▶ [ACTIVITY]: The answer must be every line of the records below that contains the word "column", copied out.

▶ [INFORMATION PROVIDED]:
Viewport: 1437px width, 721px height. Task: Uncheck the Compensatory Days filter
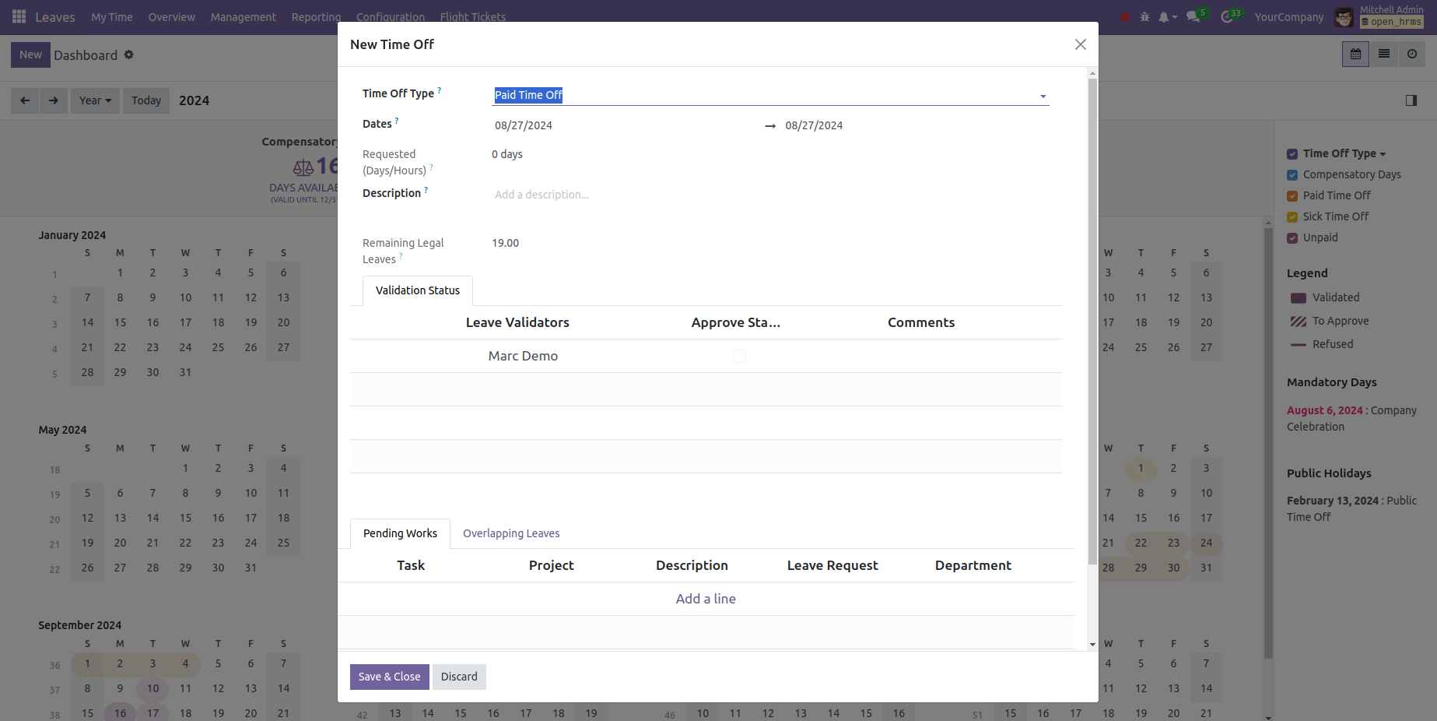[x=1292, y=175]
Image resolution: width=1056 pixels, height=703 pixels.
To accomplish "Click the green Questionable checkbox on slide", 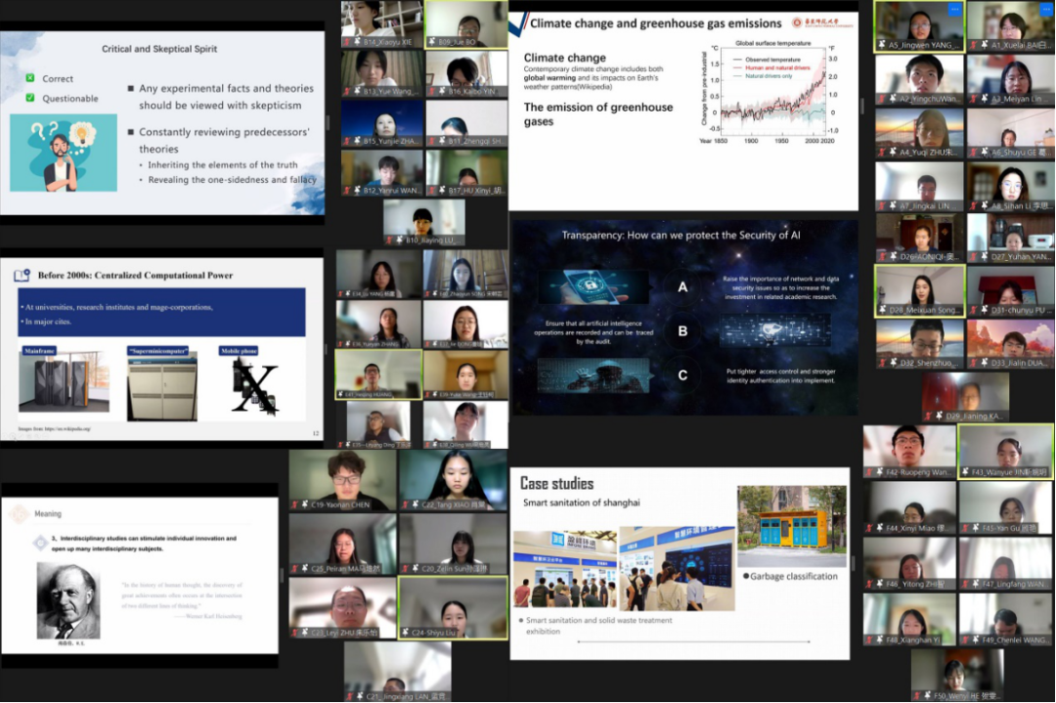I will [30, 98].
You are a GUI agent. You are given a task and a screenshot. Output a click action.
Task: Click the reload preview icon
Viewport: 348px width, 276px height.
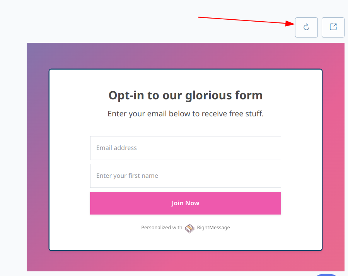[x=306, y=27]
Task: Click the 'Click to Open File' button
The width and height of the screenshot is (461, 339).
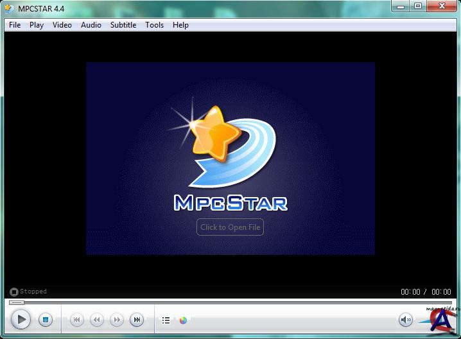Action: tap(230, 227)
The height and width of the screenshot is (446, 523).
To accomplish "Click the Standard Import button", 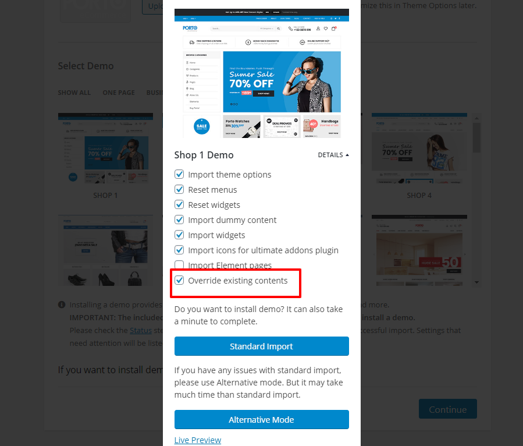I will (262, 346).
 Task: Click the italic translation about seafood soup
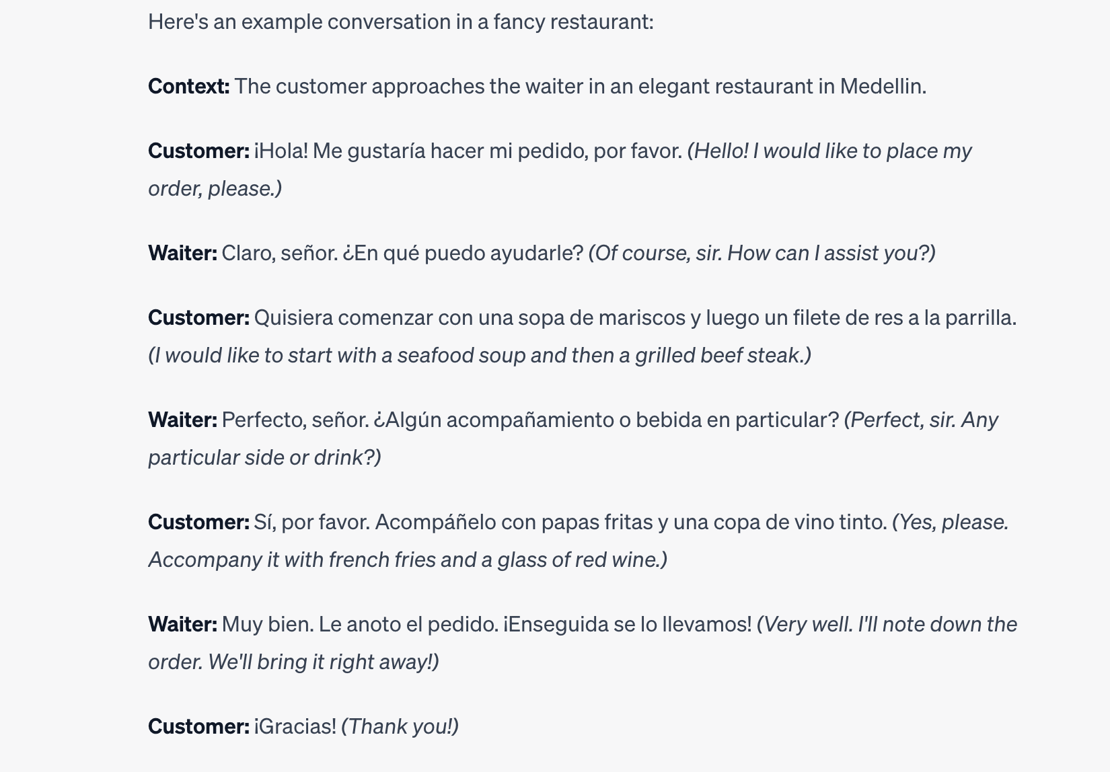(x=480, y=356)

--

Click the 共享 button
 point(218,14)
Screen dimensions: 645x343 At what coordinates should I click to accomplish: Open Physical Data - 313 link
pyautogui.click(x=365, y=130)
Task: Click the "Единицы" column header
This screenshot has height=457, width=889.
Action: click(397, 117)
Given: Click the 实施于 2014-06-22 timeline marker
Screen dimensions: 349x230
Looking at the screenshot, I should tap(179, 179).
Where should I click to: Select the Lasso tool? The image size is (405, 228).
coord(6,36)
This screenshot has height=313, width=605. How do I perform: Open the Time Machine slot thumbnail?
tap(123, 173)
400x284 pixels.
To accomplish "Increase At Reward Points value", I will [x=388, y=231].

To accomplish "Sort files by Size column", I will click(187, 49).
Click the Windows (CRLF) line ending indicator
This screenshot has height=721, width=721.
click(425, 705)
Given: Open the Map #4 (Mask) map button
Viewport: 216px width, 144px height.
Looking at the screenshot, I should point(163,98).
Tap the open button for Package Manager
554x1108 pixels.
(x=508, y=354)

▶ [TASK RESPONSE]:
Task: Click the "Единицы" column header
To accomplish "Sort files by Size column", I will click(187, 49).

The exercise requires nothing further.